Olin is the landscape architect of the as-yet-unbuilt United States embassy in London, designed by Kieran Timberlake.
Courtesy OLIN
AR: It seems like a difficult, contradictory goal—designing security measures that are almost enjoyable.
LO: Conflicts are fundamental to our society, to life. If we had perfect balance, there would be stasis, and life would stop. That is called death. There is a certain imbalance to the universe. You don’t have to be an oriental philosopher to know that. If you take a street, there is a built-in conflict in the street. It is built to allow movement through, to connect one place to another. But it also, by its very nature, produces addresses for you to stop at. So wanting to stop versus wanting to move is built into every street in the world.

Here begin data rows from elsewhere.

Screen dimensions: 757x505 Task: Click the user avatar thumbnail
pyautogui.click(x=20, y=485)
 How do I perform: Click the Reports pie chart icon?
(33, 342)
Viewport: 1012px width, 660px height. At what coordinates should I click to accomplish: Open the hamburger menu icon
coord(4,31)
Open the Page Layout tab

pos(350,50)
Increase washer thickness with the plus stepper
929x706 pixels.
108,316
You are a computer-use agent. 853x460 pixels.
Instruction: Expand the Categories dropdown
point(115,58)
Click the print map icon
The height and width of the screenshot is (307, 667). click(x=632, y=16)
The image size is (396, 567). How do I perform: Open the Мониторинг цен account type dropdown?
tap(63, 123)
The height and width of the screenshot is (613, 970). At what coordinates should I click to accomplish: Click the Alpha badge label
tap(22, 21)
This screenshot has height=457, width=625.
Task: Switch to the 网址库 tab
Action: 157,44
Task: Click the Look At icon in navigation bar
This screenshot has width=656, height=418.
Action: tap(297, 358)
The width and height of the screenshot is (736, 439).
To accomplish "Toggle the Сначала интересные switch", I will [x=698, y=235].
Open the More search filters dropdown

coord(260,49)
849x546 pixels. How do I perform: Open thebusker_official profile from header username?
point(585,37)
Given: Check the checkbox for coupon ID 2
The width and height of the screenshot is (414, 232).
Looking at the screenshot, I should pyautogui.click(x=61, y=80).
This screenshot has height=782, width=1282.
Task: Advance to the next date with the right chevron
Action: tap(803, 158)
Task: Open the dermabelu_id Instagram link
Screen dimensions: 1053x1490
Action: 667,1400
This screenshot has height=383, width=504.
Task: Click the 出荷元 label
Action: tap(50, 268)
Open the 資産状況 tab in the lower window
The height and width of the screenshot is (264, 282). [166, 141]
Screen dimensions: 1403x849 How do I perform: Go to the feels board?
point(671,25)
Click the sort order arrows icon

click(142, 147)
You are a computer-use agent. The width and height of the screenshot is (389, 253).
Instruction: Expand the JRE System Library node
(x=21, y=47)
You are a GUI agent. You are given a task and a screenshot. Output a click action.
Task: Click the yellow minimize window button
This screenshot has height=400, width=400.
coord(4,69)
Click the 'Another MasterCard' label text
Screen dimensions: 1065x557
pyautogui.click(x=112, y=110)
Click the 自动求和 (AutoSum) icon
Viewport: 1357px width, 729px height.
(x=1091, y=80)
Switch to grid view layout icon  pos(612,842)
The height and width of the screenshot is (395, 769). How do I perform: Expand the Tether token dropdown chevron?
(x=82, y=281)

That conflict bedevils us, forever. The security problems of today are, in a funny way, tied to those old conflicts about access versus defensiveness. The new embassy in London has a kit-of-parts of all these fundamental ideas. There’s a plaza with a nice wall, a bench against the wall, a meadow beyond, a public garden and a pond. The pond has got ducks and water plants, but it’s a device to keep people away. And the wall, on which we’re hoping to get a nice piece of art, is a non-climbable wall. This big mural on a wall, reflected in a pond, is a protective device, but it’s also handsome as hell. Or should be. You can look at it as a security device, or you can sit around the park, look at the art, feed the ducks, and not think about it.